### What is expected
Begin at the line holding "The image size is (868, 488)." and set down exactly each line through the last one below, omitting pictures. Include nothing else.
***** The data
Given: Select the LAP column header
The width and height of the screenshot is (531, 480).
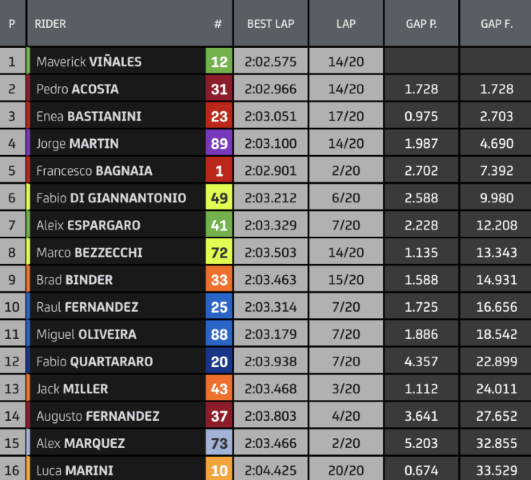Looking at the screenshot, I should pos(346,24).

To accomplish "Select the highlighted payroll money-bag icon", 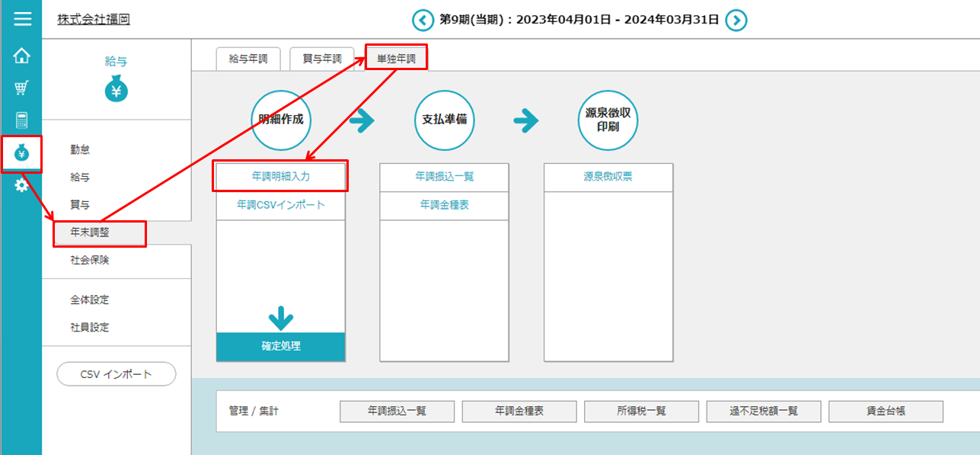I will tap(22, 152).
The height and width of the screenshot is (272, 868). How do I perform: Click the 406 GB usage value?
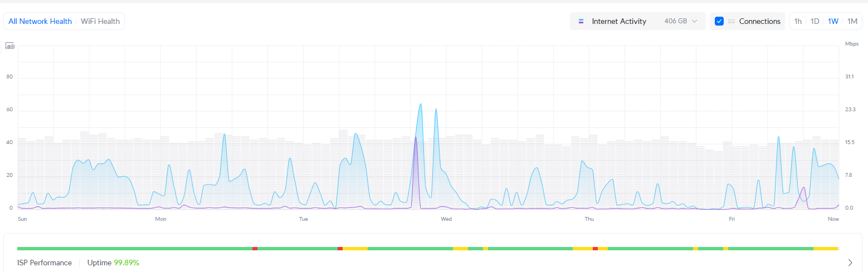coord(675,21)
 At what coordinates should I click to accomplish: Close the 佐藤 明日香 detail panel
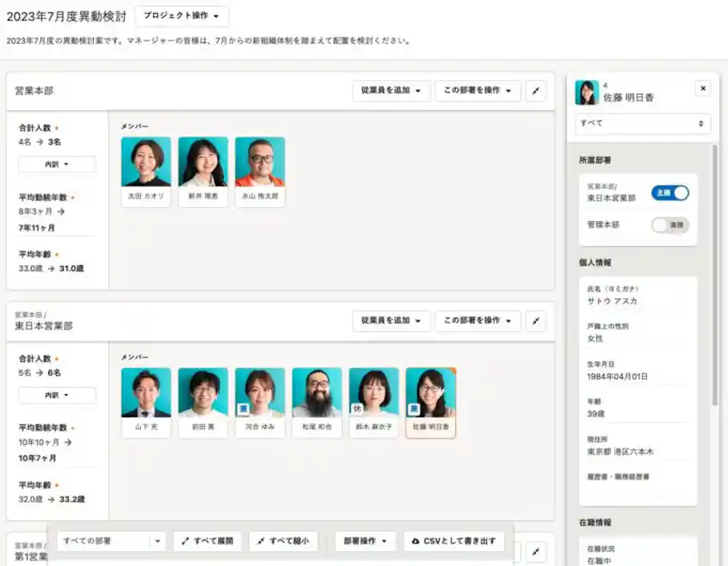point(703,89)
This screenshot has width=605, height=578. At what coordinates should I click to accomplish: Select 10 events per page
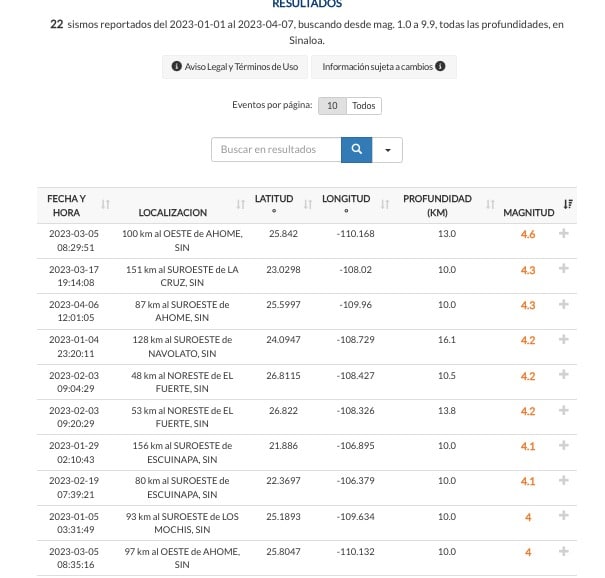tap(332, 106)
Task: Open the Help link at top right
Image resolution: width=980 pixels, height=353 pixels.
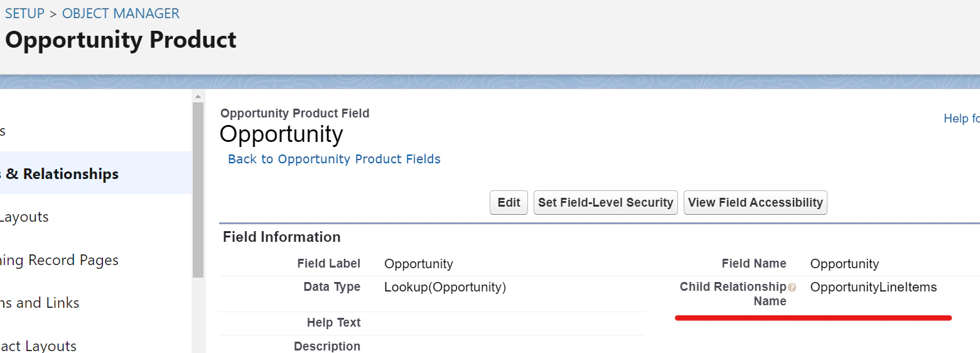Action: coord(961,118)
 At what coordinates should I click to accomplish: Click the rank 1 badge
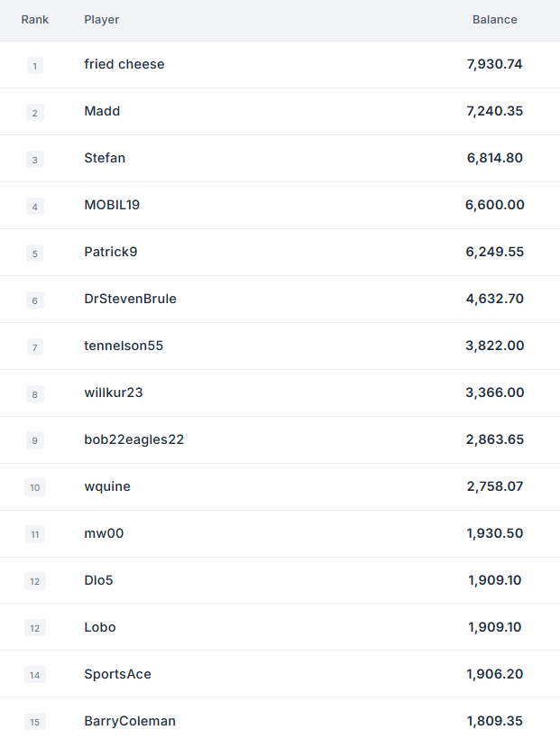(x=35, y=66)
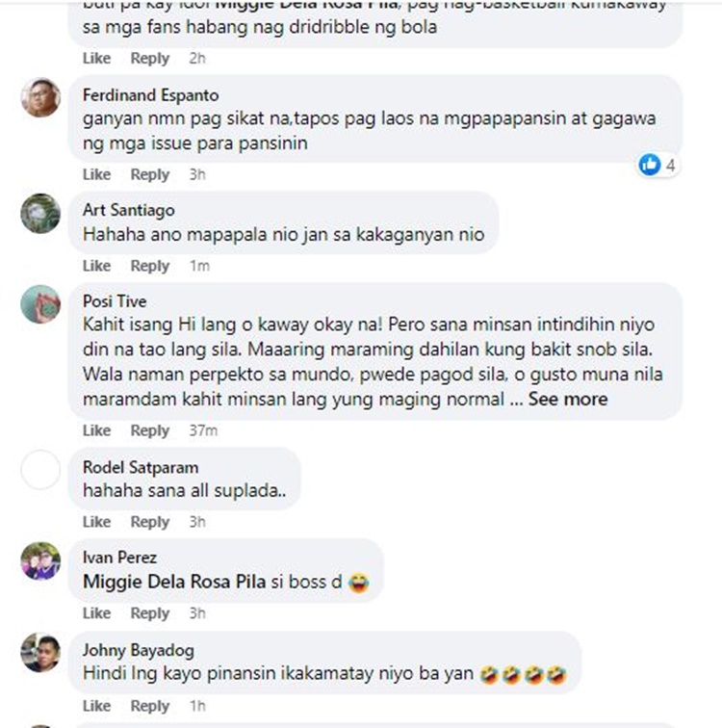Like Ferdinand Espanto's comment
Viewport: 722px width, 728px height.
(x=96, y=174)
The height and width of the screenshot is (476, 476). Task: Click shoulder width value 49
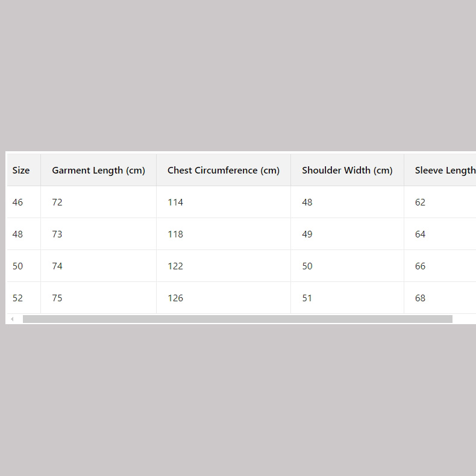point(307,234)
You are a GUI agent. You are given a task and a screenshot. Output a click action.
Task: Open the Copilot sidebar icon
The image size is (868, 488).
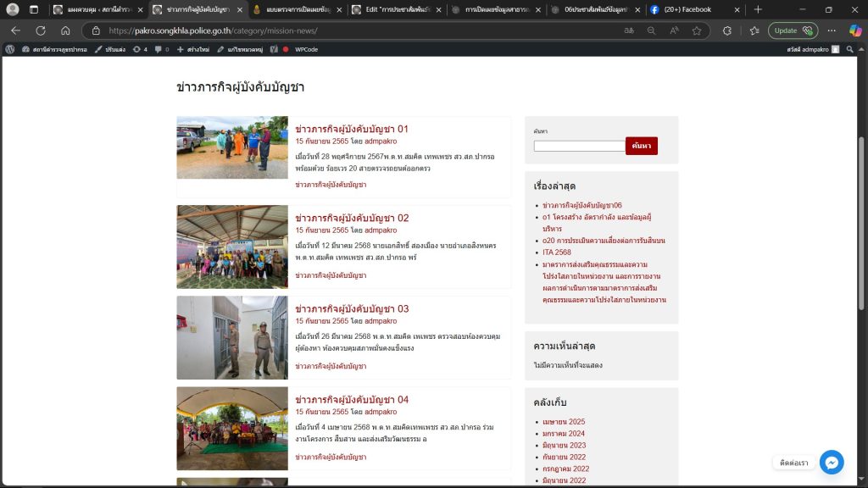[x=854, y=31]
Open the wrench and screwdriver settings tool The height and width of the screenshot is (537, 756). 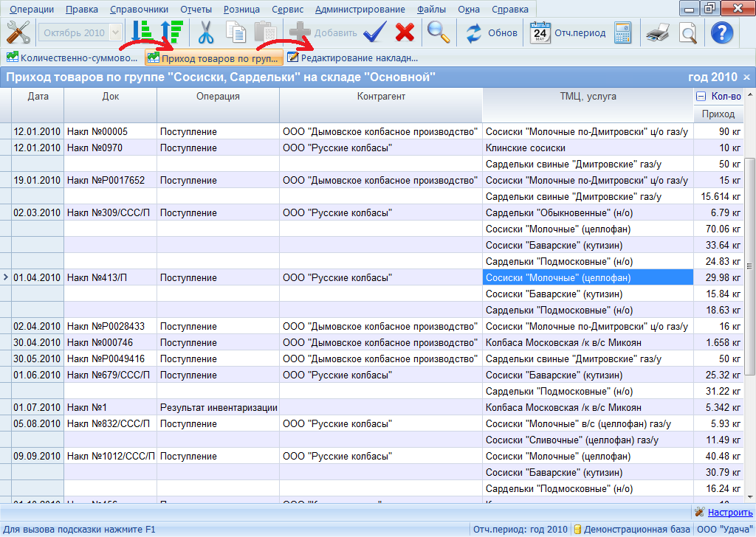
**********
### Answer to the exercise
The image size is (868, 488).
[x=854, y=31]
Open the wrench and screwdriver settings tool The height and width of the screenshot is (537, 756). 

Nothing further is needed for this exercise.